2021.02. Employee Separation Agreements Likely to Face Increased EEOC Scrutiny. This alert presents a well considered warning: "employers should take stock of their separation agreements on a micro and macro level to ensure compliance with the law and minimize the risk of EEOC challenges to the lawfulness of those agreements. The following commonplace clauses warrant particular attention." ... (1) Non-Cooperation Clauses. (2) Covenants not to Sue.
2019.05.23 An Ounce of Litigation Prevention for Executive Benefits … and Severance:
Lessons from an Employer’s Quagmire in New Jersey. There are three instructive takeaways from the April 24th decision in Weller v. Linde Pension Excess Program (D. NJ). In that case, the employer failed in its effort to end the case before significant discovery and expense would result. Worse for the employer: the litigation arose after the executive had terminated employment, collected severance, and signed a general release of claims. So what went wrong?
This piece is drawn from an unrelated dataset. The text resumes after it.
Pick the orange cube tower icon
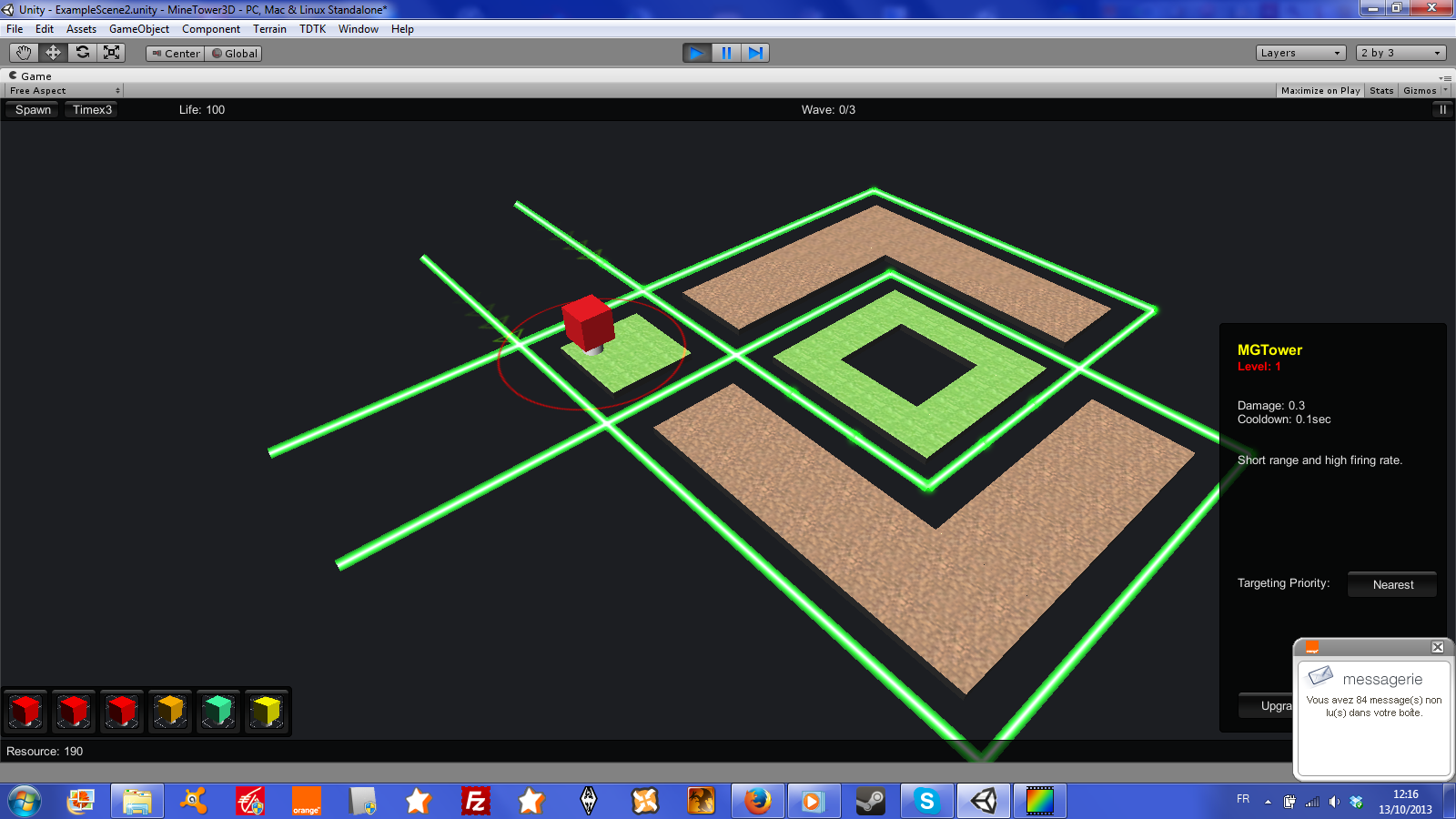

First, settlement agreements work best when they hard-wire dollar amounts or refer to attached statements summarizing what will be paid, and when payment will occur. Otherwise, post-settlement determinations about benefit payouts may open the door to back-end litigation, because employees generally cannot waive claims that arise after the date on which a settlement agreement is reached. In the Weller case, the settlement agreement took effect July 1, 2015 . . . with one loose end. The terminated executive was entitled to receive a payment in early 2016 to close out his participation in its Pension Excess Program. At that time, the employer sent the executive a statement explaining the basis for sending him just under $19,000. The executive claimed he should have received $131,145 because his severance pay should have factored into his excess pension calculation. Hence a serious dispute emerged.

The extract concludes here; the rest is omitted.